Senior party figures in Westminster also said there would be an effort to win over business leaders in the New Year, to convince them the party is “relevant” again.

Seven months after previous leader Iain Gray announced he was standing down, Ms Lamont won the top job on Saturday with 52% of the vote.

The bolstered role sees her take charge of her party’s Scottish MPs and councillors as well as MSPs in the Scottish Parliament.

In the first key test of her leadership skills, she is expected today to announce details of her Shadow Cabinet.

She has pledged to give a major role to her main rival Ken Macintosh, the Eastwood MSP, and to offer a position to Tom Harris, the Glasgow MP who was the third candidate in the leadership race.

In her first interview since becoming leader, Ms Lamont said yesterday she did not underestimate the scale of the challenge she faces.

Labour, she said, had to admit that in the Scottish Parliament elections “nobody was listening to us”.

While her victory was comprehensive, she failed to take the most votes among the Labour membership, receiving instead resounding support from union members.

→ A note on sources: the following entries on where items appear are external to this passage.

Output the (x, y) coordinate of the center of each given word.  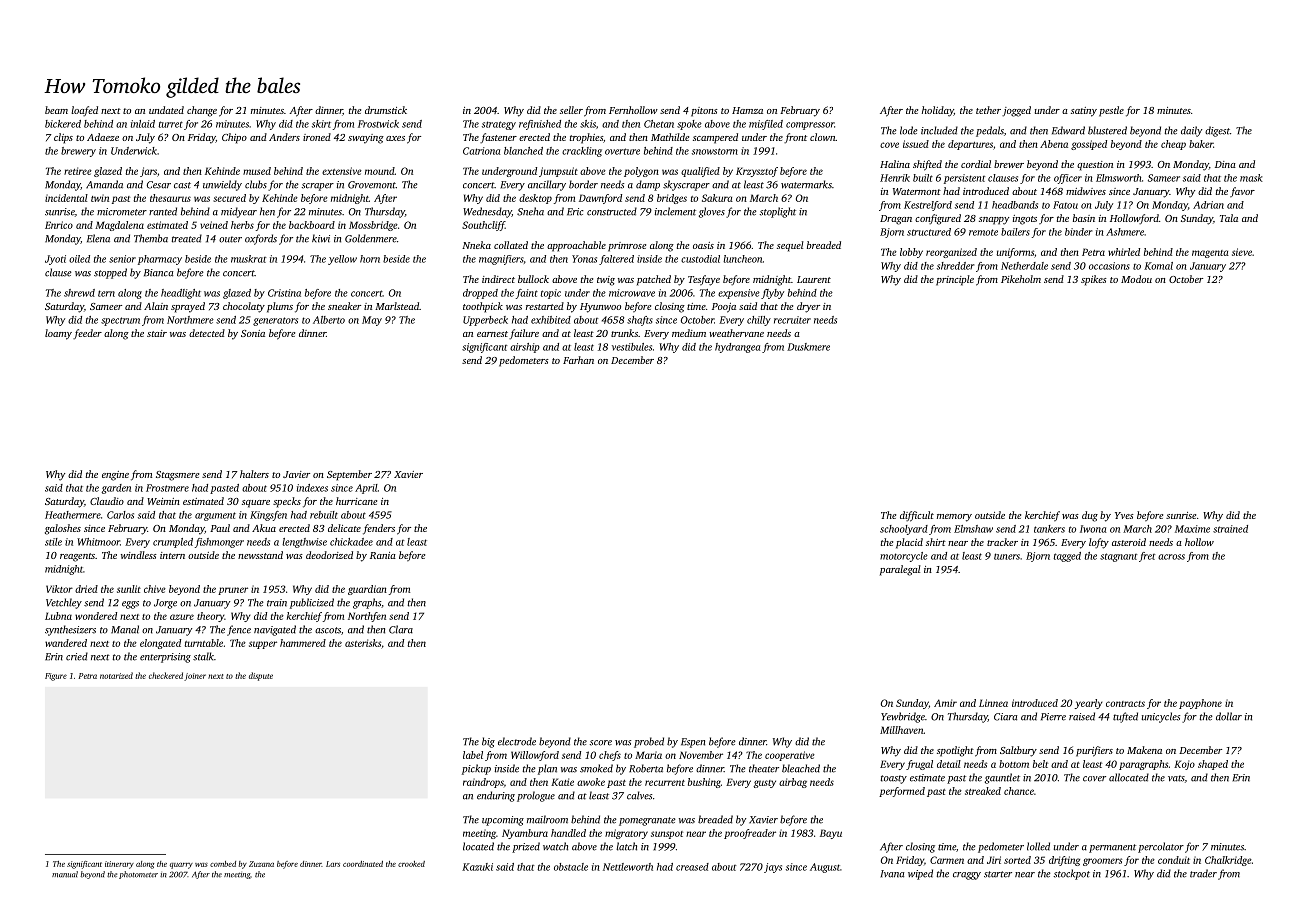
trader (1203, 873)
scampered (715, 138)
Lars (333, 864)
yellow (342, 260)
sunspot (667, 835)
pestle (1111, 111)
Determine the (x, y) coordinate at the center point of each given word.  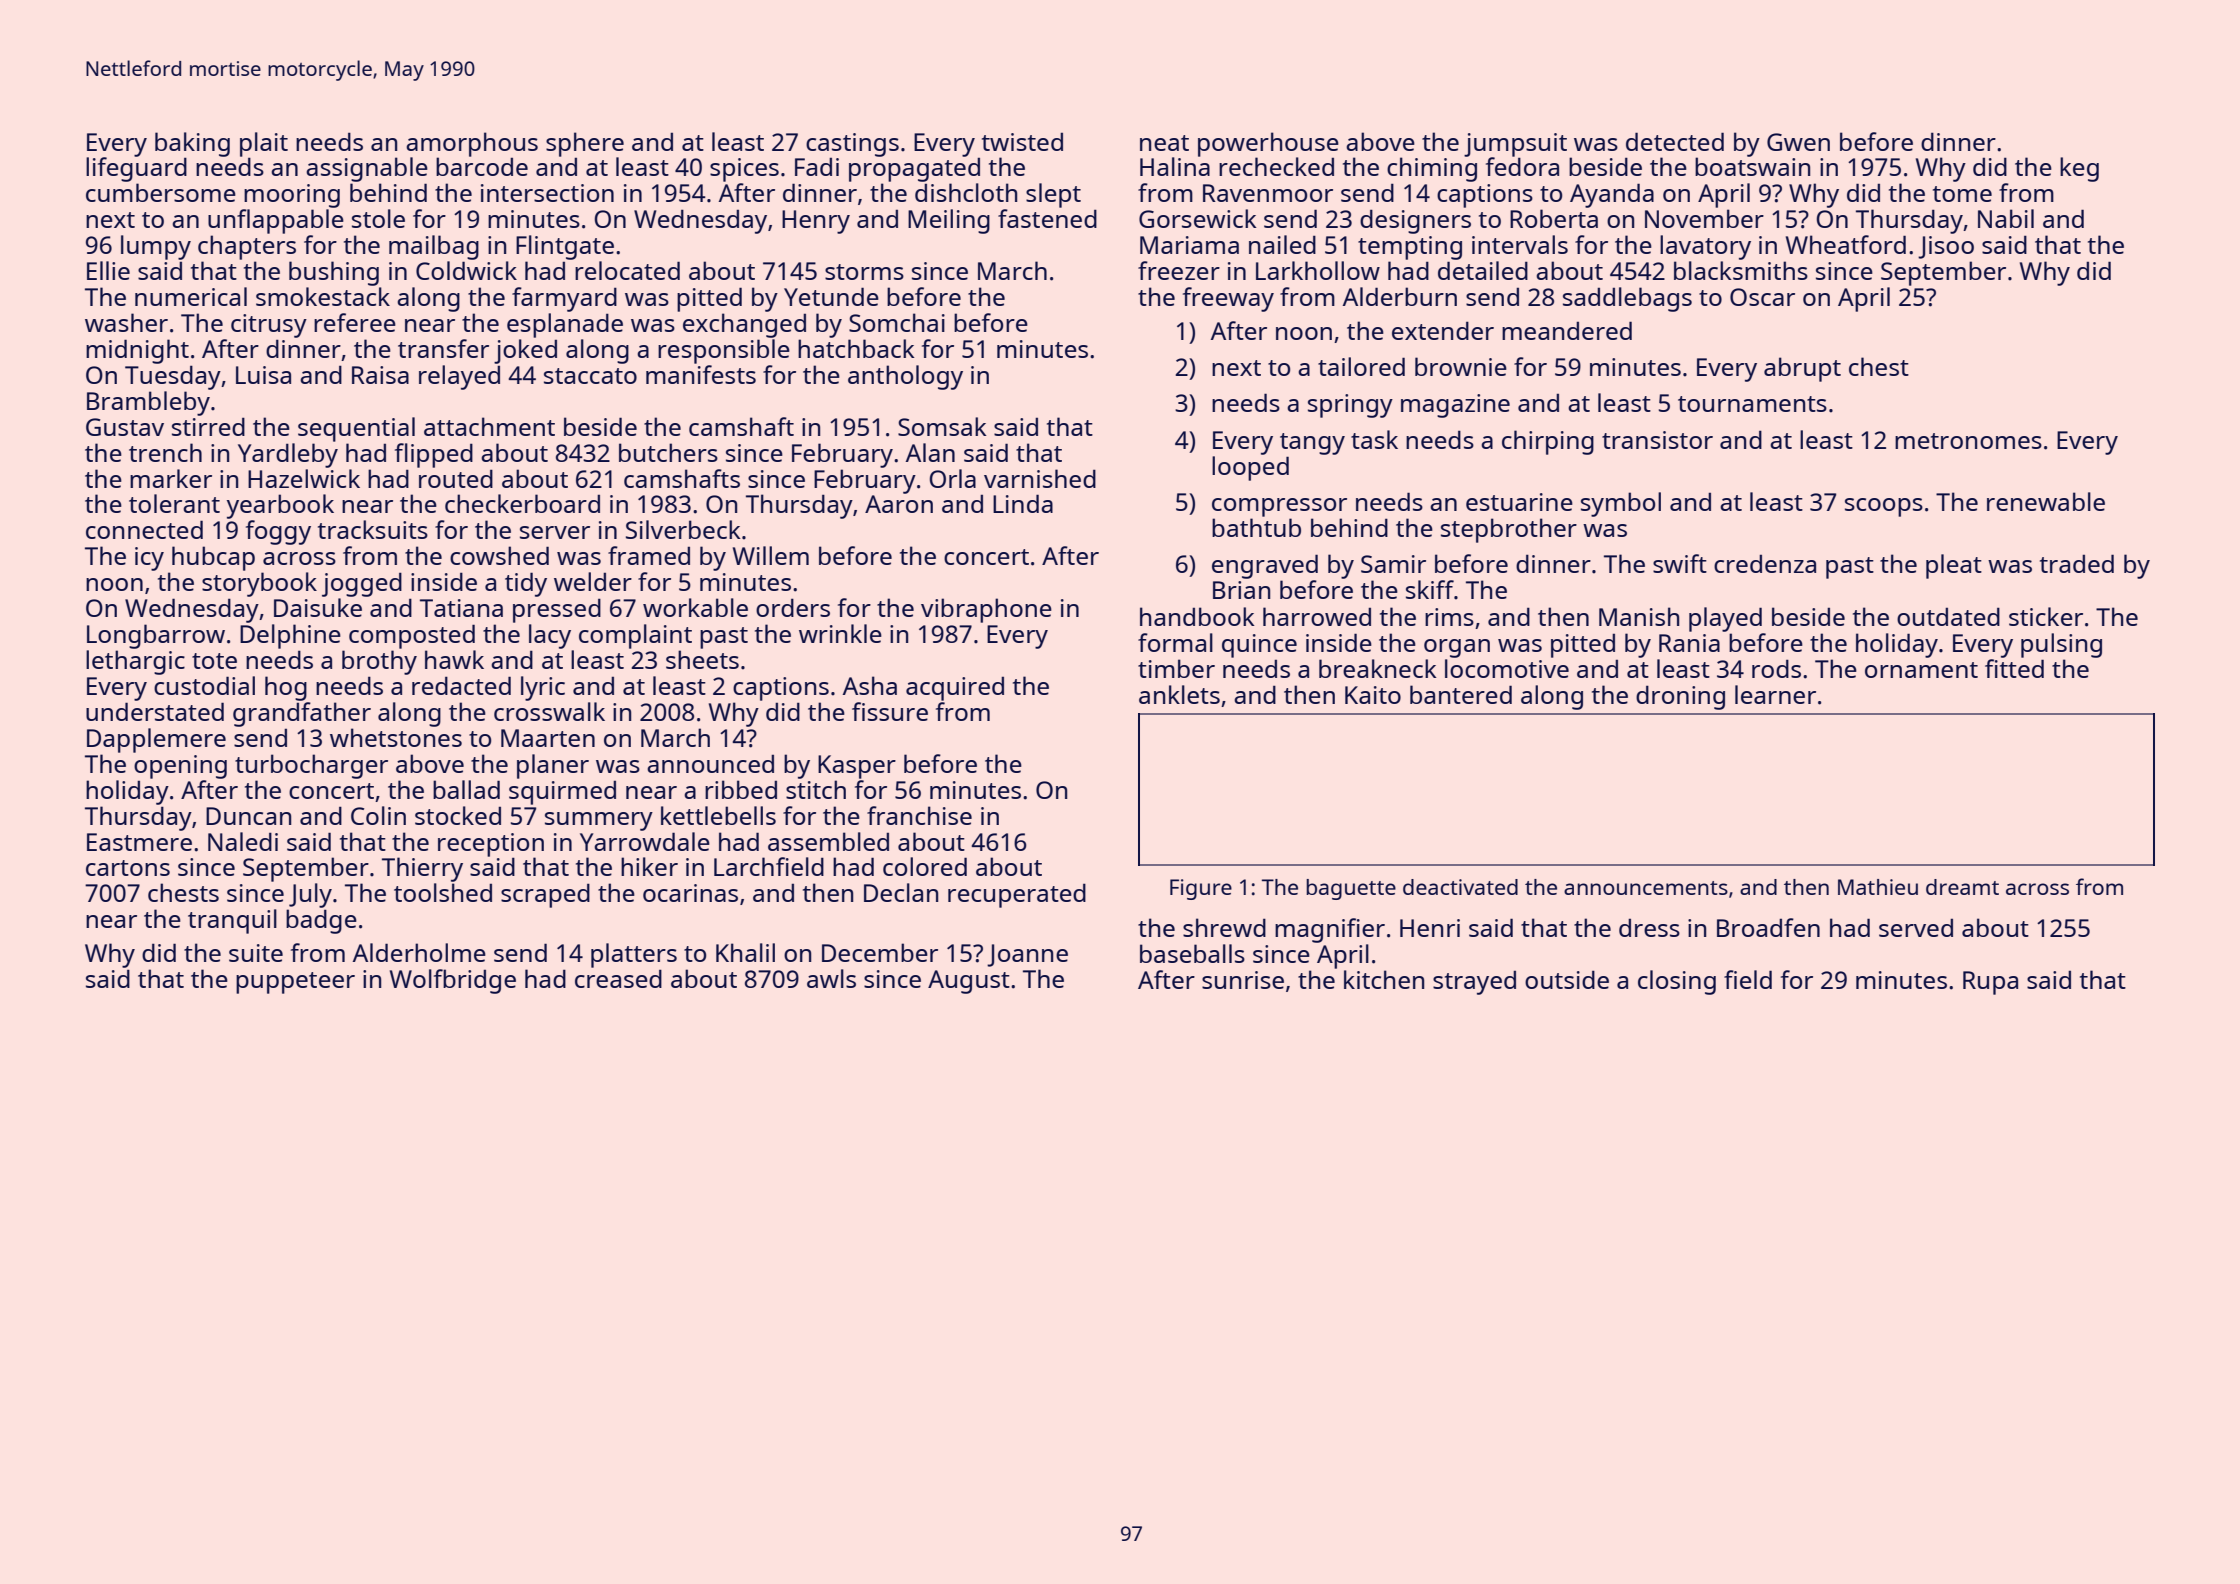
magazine (1455, 406)
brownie (1461, 366)
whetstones (396, 737)
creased (618, 978)
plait (264, 144)
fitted (2014, 668)
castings (852, 145)
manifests (701, 374)
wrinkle (840, 633)
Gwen (1798, 142)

However, she insisted that she was not embarrassed that the union vote had helped secure her leadership. “In this world we don’t have trade union barons any more,” she said.

“The people who voted in the trade union section were the same people – very often low-paid women workers – who were out campaigning about what was happening with their pensions.

“These are actually people who in the [Holyrood] election turned against Labour.

“These are people that we need to reach out to.”

Although Labour had done badly across every group during its disastrous performance in May’s Holyrood election, she revealed what she had found most upsetting was when the party lost its initially large lead among female voters.

“We need to go back now to talking about issues that are of concern to people in our communities,” she added. One of these, she indicated, could be a lack of access to childcare for women.

Ms Lamont also said that for a decade her party had not heard the message that voters wanted a party that would speak up “for Scotland and in their interests”.

She reiterated her belief in greater powers for Holyrood and also argued for extra responsibility for councils. She said she would not allow the SNP to define what form her opposition to independence would take.

Westminster sources also indicated the party plans to start a campaign to win over business in the New Year, amid concerns that Labour is not considered crucial to the debate any longer.

While Ms Lamont has yet to announce the details of her Shadow Cabinet, one key member is already known.

Anas Sarwar, the Glasgow MP, took the job on Saturday as the party’s deputy leader, elected over Ian Davidson, also an MP for the city, and MSP Lewis Macdonald.